Intravenous corticosteroids are recommended for patients with septic shock requiring high doses of vasopressors (e.g. noradrenaline ≥0.25 μg/kg/min for at least 4 h after initiation). Three randomized clinical trials and a subsequent meta-analysis16,21–23 have demonstrated reductions in the time taken for shock to resolve, as well as increases in the number of days without the need for vasopressors. Increases in complications inherent to the use of corticosteroids were observed, including hyperglycaemia, hypernatraemia, gastrointestinal bleeding, muscle weakness, and superinfection. However, statistically significant evidence was only found for hyperglycaemia and hypernatraemia, neither of which was associated with worse clinical outcomes.24

The corticosteroid of choice, optimal dose, and duration of treatment are not well established. The most commonly used corticosteroid in studies is intravenous hydrocortisone, administered at a dose of 200 mg/day in 50-mg boluses every 6 h, or by continuous infusion on a tapering schedule according to clinical response. The total treatment duration is 5 to 7 days.

Vitamin C and thiamine

Although 1 study found that administering a combination of high doses of vitamin C, hydrocortisone, and thiamine led to shorter vasopressor therapy durations and lower mortality rates,25 there are currently no sufficiently high-quality studies to recommend its use in cases of sepsis or septic shock.24

Blood products

The transfusion of packed red blood cells is recommended when the hemoglobin concentration is less than 7 g/dL, unless there is active bleeding, lactic acidosis, or coronary artery disease, in which cases higher thresholds may be chosen. The administration of erythropoietin or antithrombin is not indicated.

_PROBLEM STATEMENT_
Set down, word for word, the stretch of the septic shock treatment passage that begins with "Blood products" and ends with "is not indicated.".

_RECORDED DATA_
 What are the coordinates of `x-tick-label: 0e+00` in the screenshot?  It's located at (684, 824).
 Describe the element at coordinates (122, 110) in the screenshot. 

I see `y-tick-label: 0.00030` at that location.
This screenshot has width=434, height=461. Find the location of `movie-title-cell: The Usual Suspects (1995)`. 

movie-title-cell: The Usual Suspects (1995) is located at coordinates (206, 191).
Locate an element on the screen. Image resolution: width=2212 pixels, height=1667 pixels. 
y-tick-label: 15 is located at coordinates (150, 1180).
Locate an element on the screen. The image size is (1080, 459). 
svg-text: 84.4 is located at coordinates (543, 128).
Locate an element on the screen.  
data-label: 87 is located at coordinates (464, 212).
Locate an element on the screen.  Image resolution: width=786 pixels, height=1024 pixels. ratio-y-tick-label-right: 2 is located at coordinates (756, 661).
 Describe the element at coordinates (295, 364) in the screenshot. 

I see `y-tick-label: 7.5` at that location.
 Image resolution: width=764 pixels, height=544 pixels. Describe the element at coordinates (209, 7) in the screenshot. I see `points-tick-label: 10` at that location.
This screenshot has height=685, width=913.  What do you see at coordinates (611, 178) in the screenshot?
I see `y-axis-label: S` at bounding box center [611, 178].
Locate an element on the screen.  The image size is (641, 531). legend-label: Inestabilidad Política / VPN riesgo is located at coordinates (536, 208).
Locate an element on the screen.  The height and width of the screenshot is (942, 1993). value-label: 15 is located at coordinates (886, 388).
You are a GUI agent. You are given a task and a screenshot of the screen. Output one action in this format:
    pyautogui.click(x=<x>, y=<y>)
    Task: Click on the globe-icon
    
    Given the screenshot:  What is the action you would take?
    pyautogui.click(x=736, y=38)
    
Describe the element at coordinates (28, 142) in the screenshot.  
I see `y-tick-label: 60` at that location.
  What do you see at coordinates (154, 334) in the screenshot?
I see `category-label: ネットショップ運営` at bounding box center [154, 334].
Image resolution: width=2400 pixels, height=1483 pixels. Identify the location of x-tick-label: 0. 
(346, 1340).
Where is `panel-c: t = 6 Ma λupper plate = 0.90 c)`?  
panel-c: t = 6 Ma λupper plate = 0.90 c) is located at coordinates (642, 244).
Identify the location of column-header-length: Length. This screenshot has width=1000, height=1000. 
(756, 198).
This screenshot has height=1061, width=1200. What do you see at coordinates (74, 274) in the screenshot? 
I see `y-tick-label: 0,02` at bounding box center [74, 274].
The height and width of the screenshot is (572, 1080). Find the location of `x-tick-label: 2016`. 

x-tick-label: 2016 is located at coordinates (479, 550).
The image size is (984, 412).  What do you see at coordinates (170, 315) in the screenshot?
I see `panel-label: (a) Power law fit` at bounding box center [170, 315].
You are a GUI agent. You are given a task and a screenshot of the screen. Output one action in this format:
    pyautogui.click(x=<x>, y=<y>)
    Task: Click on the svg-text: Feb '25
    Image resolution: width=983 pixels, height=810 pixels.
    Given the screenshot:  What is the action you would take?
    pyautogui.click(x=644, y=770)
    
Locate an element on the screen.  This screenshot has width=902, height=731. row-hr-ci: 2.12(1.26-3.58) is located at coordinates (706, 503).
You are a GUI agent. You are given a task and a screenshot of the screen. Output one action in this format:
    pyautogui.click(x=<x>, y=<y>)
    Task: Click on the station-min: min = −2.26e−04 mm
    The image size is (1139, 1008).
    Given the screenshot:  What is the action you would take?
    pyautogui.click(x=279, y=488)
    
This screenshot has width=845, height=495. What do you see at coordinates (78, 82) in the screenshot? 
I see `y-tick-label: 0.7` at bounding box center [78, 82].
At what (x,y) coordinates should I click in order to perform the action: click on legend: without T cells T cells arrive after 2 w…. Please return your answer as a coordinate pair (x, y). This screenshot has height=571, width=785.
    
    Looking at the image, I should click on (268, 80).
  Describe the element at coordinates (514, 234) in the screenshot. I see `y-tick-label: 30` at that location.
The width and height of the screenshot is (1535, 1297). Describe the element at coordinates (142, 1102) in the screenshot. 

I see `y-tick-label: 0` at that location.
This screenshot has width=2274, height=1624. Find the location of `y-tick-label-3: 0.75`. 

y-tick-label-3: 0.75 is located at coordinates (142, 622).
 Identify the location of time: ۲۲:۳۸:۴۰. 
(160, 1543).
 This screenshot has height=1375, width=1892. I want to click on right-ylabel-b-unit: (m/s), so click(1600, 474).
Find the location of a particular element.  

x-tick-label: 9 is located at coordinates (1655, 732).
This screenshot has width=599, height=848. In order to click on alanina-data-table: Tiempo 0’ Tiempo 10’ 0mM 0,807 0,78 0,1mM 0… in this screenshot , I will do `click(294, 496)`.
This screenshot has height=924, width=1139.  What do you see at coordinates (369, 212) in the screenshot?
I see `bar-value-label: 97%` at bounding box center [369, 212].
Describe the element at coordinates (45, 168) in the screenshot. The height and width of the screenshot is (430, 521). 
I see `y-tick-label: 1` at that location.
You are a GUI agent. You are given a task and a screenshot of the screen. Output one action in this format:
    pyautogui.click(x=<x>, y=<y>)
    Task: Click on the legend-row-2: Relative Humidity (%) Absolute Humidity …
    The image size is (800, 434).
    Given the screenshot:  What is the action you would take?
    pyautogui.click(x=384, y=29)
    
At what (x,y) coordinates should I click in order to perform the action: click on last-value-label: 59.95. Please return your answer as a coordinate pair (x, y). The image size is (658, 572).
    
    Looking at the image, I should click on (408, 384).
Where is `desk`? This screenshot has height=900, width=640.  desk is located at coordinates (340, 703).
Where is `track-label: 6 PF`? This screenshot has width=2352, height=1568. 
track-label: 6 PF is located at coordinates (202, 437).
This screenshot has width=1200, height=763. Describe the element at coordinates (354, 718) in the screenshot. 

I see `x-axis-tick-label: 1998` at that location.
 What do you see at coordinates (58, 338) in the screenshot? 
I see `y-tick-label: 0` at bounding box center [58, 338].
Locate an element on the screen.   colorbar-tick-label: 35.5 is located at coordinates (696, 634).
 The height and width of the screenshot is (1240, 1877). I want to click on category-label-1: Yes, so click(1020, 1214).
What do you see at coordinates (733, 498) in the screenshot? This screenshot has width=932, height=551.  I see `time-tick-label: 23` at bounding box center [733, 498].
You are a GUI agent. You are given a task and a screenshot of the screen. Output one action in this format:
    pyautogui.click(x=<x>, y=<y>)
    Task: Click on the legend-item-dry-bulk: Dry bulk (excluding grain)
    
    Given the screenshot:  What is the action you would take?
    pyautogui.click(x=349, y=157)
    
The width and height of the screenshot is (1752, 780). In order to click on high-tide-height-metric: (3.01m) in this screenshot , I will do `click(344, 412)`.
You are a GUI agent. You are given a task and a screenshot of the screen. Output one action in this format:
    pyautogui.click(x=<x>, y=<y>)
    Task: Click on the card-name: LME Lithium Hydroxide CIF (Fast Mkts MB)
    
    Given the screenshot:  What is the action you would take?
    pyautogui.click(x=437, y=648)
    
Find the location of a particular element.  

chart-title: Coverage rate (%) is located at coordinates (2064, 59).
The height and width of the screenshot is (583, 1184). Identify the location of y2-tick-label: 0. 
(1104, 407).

_ANSWER TO THE PROBLEM_
Blood products

The transfusion of packed red blood cells is recommended when the hemoglobin concentration is less than 7 g/dL, unless there is active bleeding, lactic acidosis, or coronary artery disease, in which cases higher thresholds may be chosen. The administration of erythropoietin or antithrombin is not indicated.